Further, the step (1) specifically comprises:

(1.1) framing out the human behavior part in each frame of depth image by using human skeleton information to obtain a labeling frame containing human behaviors;

(1.2) each frame of depth image is represented as an A & ltx & gt B matrix, and matrix values corresponding to non-human body positions outside the labeling frame are set to be 0; wherein the index of each matrix value corresponds to the pixel coordinate of the location, and each matrix value corresponds to the distance between the location point of the pixel coordinate and the depth camera.

Further, according to the internal parameters of the depth camera, the correspondence relationship between the pixel coordinates of the depth image in the step (2) and the three-dimensional space point cloud under the world coordinate system is as follows:

wherein u and v are the coordinate position of each pixel in the image, and f _x ,f _y Is the depth camera focal length, c _x ,c _y Is the depth camera center point.

Further, the step (3) specifically comprises:

(3.1) setting voxel values with different sizes, and uniformly dividing the space to obtain a plurality of space grids;

and (3.2) setting the voxel value corresponding to the space grid with the point cloud data as 1, and setting the voxel values corresponding to the other space grids as 0 to obtain the multi-scale three-dimensional tensors corresponding to different voxel sizes.

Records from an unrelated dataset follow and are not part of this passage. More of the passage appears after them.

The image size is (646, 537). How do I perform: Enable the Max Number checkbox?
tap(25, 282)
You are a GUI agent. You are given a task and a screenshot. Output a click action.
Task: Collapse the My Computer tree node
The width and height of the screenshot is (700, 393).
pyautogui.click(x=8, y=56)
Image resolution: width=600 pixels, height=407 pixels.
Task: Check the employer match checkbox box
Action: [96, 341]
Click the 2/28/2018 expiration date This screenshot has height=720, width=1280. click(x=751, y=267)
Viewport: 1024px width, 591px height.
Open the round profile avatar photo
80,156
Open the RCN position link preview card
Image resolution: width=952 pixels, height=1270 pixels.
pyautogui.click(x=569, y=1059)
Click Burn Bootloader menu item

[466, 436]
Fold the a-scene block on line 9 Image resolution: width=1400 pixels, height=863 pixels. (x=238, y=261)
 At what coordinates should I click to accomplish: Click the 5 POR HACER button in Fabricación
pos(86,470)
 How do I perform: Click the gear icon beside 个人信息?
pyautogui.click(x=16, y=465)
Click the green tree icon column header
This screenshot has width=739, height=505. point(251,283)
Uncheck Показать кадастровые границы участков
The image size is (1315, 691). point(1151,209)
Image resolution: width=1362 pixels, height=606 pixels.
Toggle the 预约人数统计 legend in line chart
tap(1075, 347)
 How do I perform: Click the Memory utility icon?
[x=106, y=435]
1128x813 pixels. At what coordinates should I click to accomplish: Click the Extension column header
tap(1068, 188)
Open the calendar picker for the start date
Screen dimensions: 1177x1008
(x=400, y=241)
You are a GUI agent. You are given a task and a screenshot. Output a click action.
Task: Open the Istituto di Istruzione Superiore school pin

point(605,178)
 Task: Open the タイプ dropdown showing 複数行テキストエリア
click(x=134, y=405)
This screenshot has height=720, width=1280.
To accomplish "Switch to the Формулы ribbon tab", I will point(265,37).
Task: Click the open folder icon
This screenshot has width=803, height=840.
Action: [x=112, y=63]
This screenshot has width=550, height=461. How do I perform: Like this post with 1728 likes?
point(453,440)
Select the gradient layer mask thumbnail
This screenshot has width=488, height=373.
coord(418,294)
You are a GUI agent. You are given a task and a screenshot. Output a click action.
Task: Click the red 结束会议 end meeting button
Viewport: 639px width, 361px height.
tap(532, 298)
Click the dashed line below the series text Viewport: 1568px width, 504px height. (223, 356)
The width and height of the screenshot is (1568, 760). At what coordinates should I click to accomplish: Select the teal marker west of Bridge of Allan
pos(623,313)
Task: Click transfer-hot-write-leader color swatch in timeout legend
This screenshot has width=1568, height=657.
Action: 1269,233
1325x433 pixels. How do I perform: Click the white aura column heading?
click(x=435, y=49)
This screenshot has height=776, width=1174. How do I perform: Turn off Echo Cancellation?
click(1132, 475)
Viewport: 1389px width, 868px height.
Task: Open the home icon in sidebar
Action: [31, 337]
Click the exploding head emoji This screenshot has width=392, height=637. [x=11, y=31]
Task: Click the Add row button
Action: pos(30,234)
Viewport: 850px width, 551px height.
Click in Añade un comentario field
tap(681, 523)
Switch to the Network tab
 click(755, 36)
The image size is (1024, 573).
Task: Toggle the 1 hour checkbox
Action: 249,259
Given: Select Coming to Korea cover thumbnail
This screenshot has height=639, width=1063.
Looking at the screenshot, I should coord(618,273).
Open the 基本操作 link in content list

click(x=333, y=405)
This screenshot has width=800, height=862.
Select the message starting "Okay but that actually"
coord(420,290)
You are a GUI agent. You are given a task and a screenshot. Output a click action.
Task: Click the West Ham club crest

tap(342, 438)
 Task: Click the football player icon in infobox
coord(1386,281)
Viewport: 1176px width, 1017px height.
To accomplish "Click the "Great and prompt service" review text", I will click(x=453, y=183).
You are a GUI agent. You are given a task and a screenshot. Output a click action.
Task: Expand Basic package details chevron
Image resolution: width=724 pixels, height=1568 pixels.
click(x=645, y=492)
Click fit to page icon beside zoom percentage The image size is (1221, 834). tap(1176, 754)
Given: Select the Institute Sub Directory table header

Further, the performing spatial time series coding on the three-dimensional tensor corresponding to each time period in the step (4) specifically includes:

(01) according to a sorting function S (v; u) ═ u ^t ·v _t Scoring the frame image;

wherein u is ^t Representing the transpose of the vector resulting from the optimization of the sorting function,

mean feature, x, representing the t-th frame depth image _t Represented as the t-th frame depth image,

representing a three-dimensional tensor obtained by voxelization of the t frame depth image;

(02) optimizing the parameter u of the sorting function through a rankSVM, so that the frame images behind the time series have larger scores;

(03) converting the optimal value of the parameter u into a tensor of W H D, and using the tensor as a three-dimensional tensor space-time sequence of the three-dimensional tensor of the same scale corresponding to the time period after space time sequence coding; h, W, D represents the number of voxels in the three-dimensional space X-axis, Y-axis, and Z-axis of the point cloud voxelized in the scale.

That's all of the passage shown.